■ TASK TO COMPLETE ■
Rewrite the stretch from the start of the records through the line that contains "should pyautogui.click(x=500, y=108).", replacing "Instruction" with "Command" and changing nothing else.

━━ DATA FOR THIS EXERCISE

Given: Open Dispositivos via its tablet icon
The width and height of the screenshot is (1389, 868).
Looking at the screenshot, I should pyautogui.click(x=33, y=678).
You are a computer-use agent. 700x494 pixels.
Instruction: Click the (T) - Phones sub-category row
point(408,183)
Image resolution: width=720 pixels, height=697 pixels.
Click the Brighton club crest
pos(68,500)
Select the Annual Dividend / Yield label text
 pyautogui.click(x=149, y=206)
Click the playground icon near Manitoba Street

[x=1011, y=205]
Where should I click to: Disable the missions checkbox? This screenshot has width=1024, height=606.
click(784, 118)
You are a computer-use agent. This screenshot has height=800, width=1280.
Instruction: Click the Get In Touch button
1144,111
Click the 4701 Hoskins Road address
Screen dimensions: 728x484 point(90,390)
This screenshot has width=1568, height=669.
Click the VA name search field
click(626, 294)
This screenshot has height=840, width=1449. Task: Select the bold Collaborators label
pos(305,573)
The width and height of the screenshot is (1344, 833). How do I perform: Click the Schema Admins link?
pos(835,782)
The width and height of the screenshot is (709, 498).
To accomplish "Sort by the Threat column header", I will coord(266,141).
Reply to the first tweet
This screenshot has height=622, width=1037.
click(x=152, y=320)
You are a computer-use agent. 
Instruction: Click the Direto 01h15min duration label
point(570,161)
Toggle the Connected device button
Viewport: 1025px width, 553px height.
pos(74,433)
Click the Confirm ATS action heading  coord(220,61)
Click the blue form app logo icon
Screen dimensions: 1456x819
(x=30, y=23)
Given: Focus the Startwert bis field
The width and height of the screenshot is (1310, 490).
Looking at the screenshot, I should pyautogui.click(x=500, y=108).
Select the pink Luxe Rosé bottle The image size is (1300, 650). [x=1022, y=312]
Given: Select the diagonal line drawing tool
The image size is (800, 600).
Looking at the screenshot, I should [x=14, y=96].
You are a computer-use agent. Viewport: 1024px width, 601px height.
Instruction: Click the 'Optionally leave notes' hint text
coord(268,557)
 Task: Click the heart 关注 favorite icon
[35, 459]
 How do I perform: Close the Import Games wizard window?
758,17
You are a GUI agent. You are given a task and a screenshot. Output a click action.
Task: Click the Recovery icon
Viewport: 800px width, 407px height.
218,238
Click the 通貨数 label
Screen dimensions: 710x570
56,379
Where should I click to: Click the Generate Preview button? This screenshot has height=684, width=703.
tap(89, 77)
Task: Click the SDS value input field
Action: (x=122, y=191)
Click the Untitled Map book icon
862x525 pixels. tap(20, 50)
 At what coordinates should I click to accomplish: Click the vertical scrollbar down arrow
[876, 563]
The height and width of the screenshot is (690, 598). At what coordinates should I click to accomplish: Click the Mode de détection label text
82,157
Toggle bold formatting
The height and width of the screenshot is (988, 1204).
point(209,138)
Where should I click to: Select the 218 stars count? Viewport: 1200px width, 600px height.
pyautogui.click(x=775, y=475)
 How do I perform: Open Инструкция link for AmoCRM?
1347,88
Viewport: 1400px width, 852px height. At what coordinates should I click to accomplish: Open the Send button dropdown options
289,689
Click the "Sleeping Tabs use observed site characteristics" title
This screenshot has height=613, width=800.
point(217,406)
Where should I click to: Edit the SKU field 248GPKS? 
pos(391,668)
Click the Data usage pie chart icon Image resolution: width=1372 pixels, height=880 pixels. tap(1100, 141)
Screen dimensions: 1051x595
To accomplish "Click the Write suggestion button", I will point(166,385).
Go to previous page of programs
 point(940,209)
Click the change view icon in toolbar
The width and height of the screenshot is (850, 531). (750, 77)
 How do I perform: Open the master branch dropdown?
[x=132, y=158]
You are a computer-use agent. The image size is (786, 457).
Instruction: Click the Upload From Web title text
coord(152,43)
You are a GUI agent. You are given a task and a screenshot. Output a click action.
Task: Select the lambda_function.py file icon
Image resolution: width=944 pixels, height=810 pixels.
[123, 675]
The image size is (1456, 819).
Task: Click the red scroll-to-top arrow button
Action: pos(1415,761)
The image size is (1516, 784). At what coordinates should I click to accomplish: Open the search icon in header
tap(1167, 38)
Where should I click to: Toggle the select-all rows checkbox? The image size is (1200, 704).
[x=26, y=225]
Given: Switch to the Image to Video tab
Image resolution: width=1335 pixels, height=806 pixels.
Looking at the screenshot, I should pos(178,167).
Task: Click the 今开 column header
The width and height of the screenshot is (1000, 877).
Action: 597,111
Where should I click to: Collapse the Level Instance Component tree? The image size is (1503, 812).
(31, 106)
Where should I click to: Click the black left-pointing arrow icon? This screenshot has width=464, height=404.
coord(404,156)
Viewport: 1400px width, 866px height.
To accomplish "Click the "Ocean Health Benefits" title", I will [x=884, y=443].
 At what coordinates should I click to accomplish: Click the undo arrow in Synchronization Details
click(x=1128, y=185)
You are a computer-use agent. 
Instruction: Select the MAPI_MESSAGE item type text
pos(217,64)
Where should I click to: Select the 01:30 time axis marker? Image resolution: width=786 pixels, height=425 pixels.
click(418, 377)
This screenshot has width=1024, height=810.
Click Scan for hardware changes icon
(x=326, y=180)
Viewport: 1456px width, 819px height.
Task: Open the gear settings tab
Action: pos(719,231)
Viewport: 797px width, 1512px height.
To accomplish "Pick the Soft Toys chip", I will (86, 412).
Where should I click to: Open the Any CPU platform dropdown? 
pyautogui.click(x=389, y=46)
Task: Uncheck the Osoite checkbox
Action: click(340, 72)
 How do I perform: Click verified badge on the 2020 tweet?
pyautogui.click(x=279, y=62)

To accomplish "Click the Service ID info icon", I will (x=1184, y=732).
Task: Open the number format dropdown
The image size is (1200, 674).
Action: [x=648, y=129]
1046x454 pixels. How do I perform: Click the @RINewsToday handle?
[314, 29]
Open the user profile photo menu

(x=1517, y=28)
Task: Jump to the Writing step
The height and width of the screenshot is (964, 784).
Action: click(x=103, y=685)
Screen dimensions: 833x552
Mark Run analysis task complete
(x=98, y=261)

━━━━

■ ANSWER FOR THE TASK ■
Given: Open Dispositivos via its tablet icon
The width and height of the screenshot is (1389, 868).
Looking at the screenshot, I should pyautogui.click(x=33, y=678).
You are a computer-use agent. 700x494 pixels.
Command: Click the (T) - Phones sub-category row
point(408,183)
Image resolution: width=720 pixels, height=697 pixels.
Click the Brighton club crest
pos(68,500)
Select the Annual Dividend / Yield label text
 pyautogui.click(x=149, y=206)
Click the playground icon near Manitoba Street

[x=1011, y=205]
Where should I click to: Disable the missions checkbox? This screenshot has width=1024, height=606.
click(784, 118)
You are a computer-use agent. This screenshot has height=800, width=1280.
Command: Click the Get In Touch button
1144,111
Click the 4701 Hoskins Road address
Screen dimensions: 728x484 point(90,390)
This screenshot has width=1568, height=669.
Click the VA name search field
click(626, 294)
This screenshot has height=840, width=1449. Task: Select the bold Collaborators label
pos(305,573)
The width and height of the screenshot is (1344, 833). How do I perform: Click the Schema Admins link?
pos(835,782)
The width and height of the screenshot is (709, 498).
To accomplish "Sort by the Threat column header", I will coord(266,141).
Reply to the first tweet
This screenshot has height=622, width=1037.
click(x=152, y=320)
You are a computer-use agent. 
Command: Click the Direto 01h15min duration label
point(570,161)
Toggle the Connected device button
Viewport: 1025px width, 553px height.
pos(74,433)
Click the Confirm ATS action heading  coord(220,61)
Click the blue form app logo icon
Screen dimensions: 1456x819
(x=30, y=23)
Given: Focus the Startwert bis field
The width and height of the screenshot is (1310, 490).
Looking at the screenshot, I should pyautogui.click(x=500, y=108).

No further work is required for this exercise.